Dalam berbagai acara dan pertemuan antara pemerintah pusat dengan para investor, masalah pembebasan lahan selalu menjadi masalah utama yang dihadapi oleh investor dalam memulai proyeknya. Pada pertemuan Infrastruktur Summit tahun 2009, kembali didesakkan keluhan pembebasan lahan yang harus segera di atasi. Aturan pengadaan tanah dalam bentuk Pepres 36 tahun 2005 yang direvisi menjadi Pepres 65 tahun 2006 tidak cukup untuk memaksa rakyat dan pemerintah daerah (yang sedikit mbulet karena perbedaan klik politik dengan SBY) yang ada di bawahnya untuk patuh pada pemerintah pusat. Problem ini menjadi alasan utama untuk menerbitkan aturan yang punya kedudukan hukum yang lebih kuat, yakni Undang-undang pengadaaan tanah untuk kepentingan umum.
RUU pengadaan tanah ini juga di bertujuan untuk untuk menghilangkan hambatan hukum lainnya seperti undang-undang sektoral dan undang otonomi daerah.
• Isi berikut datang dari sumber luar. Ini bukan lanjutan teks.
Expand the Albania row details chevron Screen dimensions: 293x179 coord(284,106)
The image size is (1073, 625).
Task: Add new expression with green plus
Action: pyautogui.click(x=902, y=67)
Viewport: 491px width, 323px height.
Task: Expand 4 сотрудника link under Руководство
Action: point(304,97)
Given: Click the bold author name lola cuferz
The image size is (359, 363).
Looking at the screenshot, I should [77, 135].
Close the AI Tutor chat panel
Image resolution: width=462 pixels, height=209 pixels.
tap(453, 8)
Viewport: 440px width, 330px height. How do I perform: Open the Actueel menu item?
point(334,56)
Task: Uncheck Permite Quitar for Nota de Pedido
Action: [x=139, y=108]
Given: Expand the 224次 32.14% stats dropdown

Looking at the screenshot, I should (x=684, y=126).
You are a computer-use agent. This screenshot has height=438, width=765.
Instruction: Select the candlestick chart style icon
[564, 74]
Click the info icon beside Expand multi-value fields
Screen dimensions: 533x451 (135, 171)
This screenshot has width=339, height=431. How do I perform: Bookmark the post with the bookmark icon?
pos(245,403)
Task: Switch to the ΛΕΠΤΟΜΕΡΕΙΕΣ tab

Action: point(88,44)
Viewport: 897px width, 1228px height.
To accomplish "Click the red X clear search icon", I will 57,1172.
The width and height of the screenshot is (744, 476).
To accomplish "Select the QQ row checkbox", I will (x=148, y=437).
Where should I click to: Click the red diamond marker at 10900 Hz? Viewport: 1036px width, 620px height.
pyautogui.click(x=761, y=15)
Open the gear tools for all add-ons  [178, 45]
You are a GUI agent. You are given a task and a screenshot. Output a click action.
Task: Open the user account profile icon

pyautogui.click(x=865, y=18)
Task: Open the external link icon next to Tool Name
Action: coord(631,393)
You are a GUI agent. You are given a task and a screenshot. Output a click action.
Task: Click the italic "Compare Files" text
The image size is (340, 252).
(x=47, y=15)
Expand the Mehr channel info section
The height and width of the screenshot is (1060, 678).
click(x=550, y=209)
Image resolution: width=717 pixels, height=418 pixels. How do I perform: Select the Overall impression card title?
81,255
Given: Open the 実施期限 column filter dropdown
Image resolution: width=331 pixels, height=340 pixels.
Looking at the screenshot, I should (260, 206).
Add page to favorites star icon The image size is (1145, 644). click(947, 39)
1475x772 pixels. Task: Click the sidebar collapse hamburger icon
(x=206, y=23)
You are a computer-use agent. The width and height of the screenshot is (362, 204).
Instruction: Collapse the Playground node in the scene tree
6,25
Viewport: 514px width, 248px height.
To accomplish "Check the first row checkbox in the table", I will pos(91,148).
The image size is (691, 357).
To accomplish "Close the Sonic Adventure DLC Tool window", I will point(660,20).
Dengan RUU ini pemerintah pusat dapat memaksa pemerintah daerah dan masyarakat menyerahkan tananhya kepada pemerintah atau pihak swasta demi kepentingan umum.
Berikut ini beberapa contoh proyek infrastruktur yang masih ada kendala terkait dengan pembebasan lahan
No | Jalan TOl | Proses pembebasan lahan | Keterangan |
1 | Cikopo – Palimanan | pembebasan tanah baru 45%. | konstruksi belum dimulai |
2 | Kanci – Pejagan | Pembebasan 100 % | konstruksi 96% |
3 | Pejagan – Pemalang | pembebasan lahan 16,5%. | konstruksi belum dimulai |
4 | Pemalang – Batang | pembebasan lahan baru 2%. | konstruksi belum dimulai |
5 | Batang – Semarang | pembebasan tanah 4,5%. | konstruksi belum dimulai, |
6 | Semarang – Solo, | selesai, konstruksi 40%. | pembebasan tanah hampir |
7 | Ungaran – Bawen, , | konstruksi belum dimulai | pembebasan tanah baru dimulai |
8 | Solo – Mantingan | | pembebasan tanah 24%. |
9 | Ngawi – Kertosono | | pembebasan tanah 20% |
10 | Kertosono - Mojokerto, | kegiatan fisik sudah mulai | pembebasan tanah 76% |
11 | Surabaya –Mojokerto, | | pembebasan tanah 19% |
12 | Gempol – pandaan | | Pembebasan lahan 73,41% dan Panjang 13,61 KM |
13 | Gempol – pasuruan | | Panjang 33,75 Km, pembebasan lahan 0,87% |
Data tahun 2009
Pasal-pasal jahat RUU Pengadaan Tanah
Dilihat dari latar belakang dan kebutuhannya jelas-jelas RUU ini akan mengabdi pada kepentingan klas borjuasi monopoli, borjuasi komprador dan sarang korupsi bagi kapitalis birokrat. Rakyat akan dipaksa menyerahkan tanah dan tidak diberi kesempatan untuk melakukan usaha-usaha mempertahankan tanahnya. Rakyat dipaksa menerima ganti rugi walaupun besaran ganti rugi tidak sesuai dengan keinginannya.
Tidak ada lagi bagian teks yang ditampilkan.